(Saved data entries)
————
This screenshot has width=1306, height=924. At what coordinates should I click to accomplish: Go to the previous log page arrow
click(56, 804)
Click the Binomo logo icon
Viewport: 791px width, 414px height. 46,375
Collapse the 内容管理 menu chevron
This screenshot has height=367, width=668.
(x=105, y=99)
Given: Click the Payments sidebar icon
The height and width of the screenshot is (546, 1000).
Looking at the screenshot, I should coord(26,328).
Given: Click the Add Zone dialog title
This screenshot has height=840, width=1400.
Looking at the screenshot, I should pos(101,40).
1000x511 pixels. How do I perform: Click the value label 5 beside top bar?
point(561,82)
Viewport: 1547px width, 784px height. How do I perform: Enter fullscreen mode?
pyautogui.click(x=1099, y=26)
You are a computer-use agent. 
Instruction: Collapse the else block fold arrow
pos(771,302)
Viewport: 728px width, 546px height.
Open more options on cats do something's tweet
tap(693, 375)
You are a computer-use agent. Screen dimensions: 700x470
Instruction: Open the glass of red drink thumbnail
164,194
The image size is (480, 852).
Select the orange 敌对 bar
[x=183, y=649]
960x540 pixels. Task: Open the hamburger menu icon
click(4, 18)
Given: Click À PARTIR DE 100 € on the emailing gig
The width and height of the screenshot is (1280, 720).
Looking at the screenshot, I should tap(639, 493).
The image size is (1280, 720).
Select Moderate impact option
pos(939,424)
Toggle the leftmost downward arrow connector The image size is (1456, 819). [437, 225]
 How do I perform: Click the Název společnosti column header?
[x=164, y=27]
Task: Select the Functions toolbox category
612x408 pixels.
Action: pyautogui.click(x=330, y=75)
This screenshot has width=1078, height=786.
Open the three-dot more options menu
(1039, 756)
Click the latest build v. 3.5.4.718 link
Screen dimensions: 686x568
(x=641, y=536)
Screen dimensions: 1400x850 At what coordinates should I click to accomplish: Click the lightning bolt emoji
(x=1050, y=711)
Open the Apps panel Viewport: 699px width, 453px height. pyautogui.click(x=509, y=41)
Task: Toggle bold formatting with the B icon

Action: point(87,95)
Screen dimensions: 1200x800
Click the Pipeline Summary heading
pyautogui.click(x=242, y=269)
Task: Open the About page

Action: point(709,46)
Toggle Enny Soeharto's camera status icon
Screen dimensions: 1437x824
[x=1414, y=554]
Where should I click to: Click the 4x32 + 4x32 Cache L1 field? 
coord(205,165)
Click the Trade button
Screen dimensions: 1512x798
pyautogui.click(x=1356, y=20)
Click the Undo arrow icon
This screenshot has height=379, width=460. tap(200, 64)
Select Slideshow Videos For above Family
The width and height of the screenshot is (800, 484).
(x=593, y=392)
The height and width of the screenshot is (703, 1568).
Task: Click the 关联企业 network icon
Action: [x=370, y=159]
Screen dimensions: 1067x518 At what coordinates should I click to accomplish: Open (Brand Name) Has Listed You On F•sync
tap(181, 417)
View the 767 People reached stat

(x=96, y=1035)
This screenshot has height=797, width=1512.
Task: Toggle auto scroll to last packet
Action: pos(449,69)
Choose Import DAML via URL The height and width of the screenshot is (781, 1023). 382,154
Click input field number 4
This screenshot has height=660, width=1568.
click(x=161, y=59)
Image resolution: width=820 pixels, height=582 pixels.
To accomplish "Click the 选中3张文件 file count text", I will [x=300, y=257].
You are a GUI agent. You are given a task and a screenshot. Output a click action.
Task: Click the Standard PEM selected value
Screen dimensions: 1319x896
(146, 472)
————
• [TASK STATEMENT] Above are the records. Identify each line that contains the word "agent".

• [FINAL ANSWER]
You are a computer-use agent. 
You are a computer-use agent. Screen dimensions: 700x470
You are a GUI agent. You are given a task and a screenshot. Output a click action.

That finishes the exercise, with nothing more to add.